GIVEN DATA:
:::::

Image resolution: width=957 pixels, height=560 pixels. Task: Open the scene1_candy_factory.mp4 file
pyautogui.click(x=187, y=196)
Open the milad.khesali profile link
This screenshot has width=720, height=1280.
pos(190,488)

:::::

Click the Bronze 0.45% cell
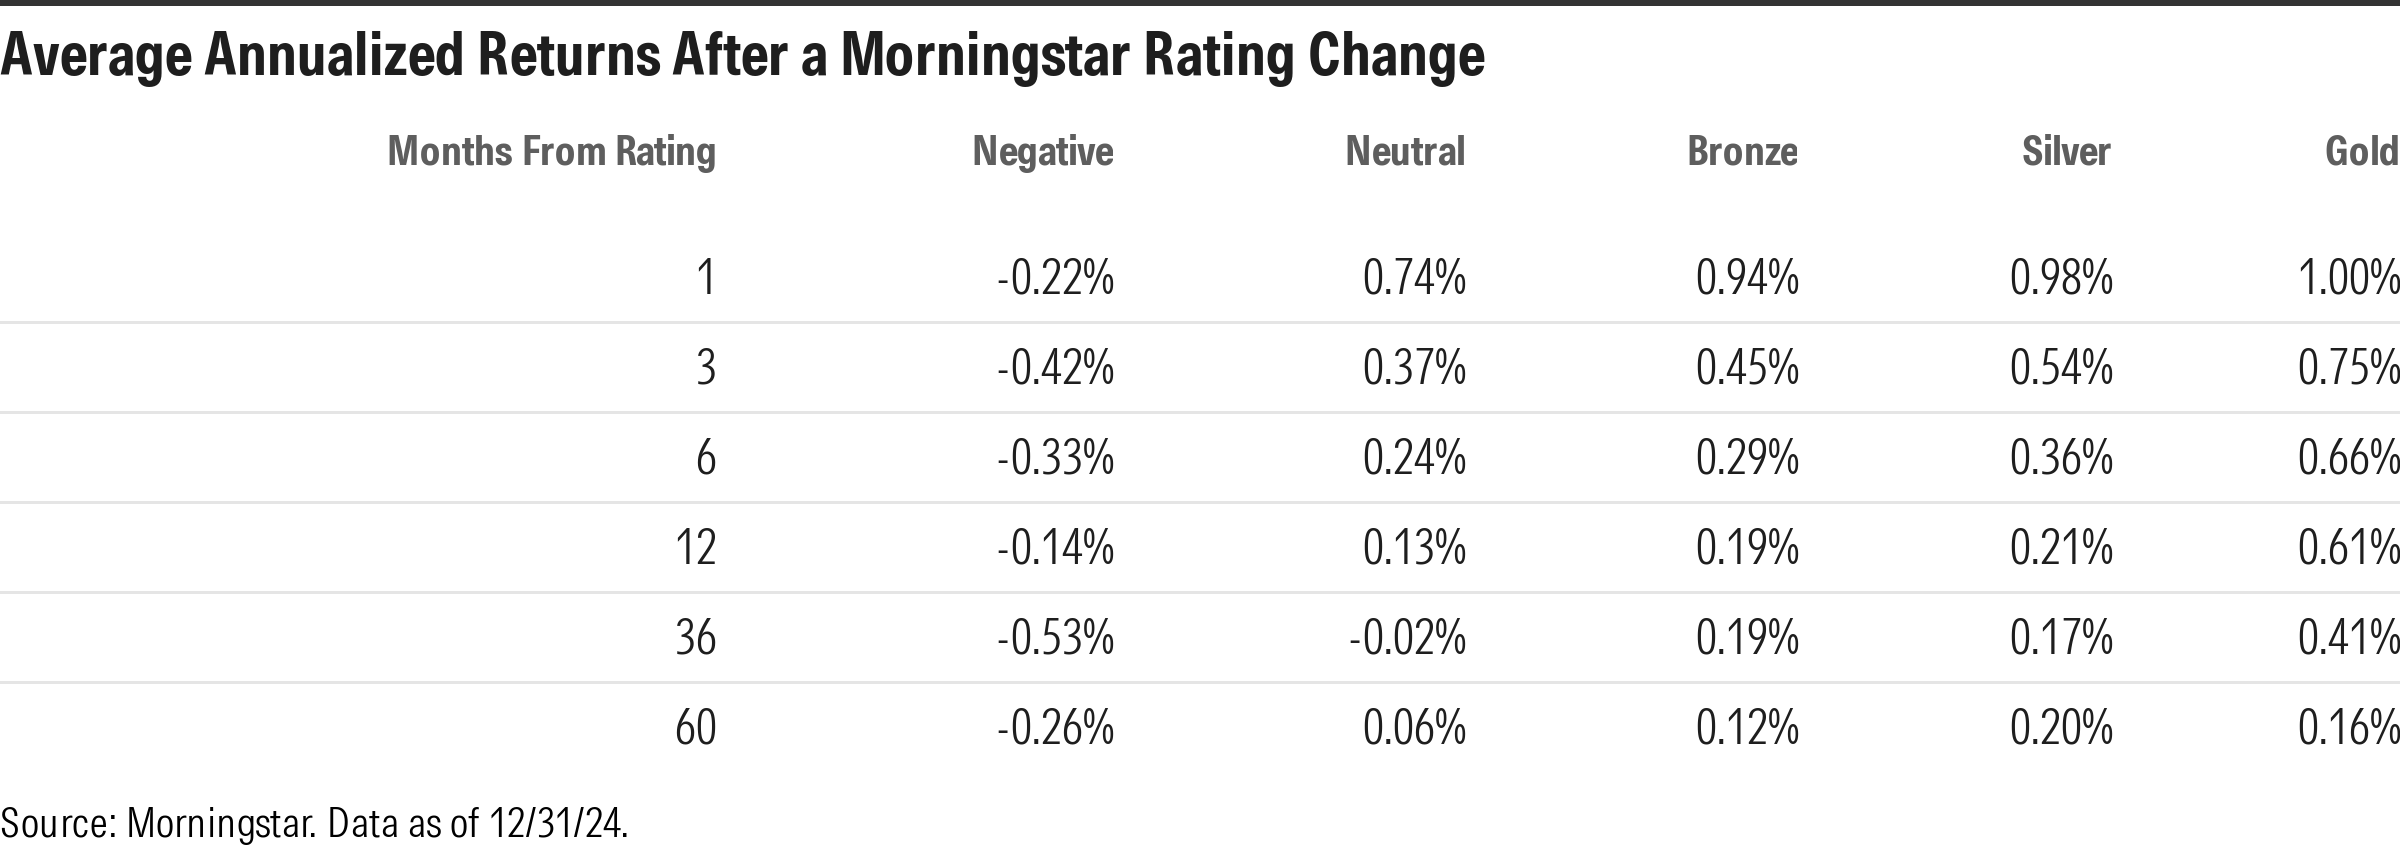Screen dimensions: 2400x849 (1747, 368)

:::::

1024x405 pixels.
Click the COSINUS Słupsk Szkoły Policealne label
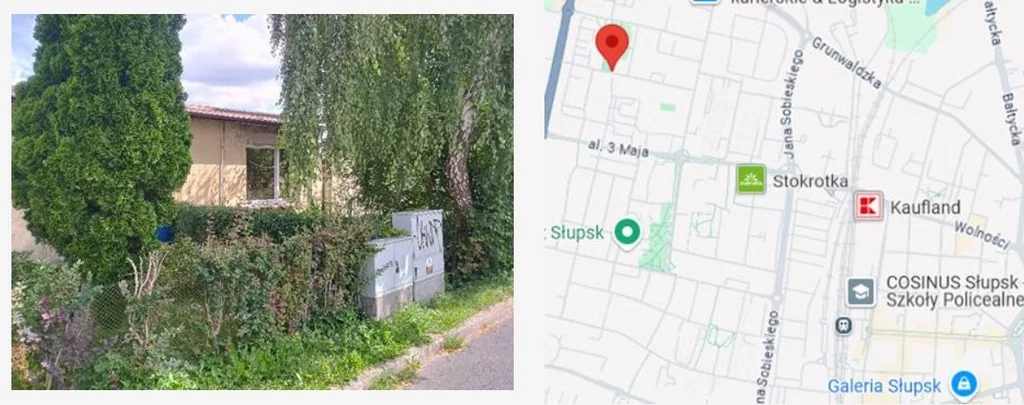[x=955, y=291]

:::::

EXERCISE INSTRUCTIONS:
Copy out word for word the records from the line containing "Image resolution: width=957" up to and including the line containing "pos(190,488)".

OUTPUT BELOW:
Image resolution: width=957 pixels, height=560 pixels. Task: Open the scene1_candy_factory.mp4 file
pyautogui.click(x=187, y=196)
Open the milad.khesali profile link
This screenshot has width=720, height=1280.
pos(190,488)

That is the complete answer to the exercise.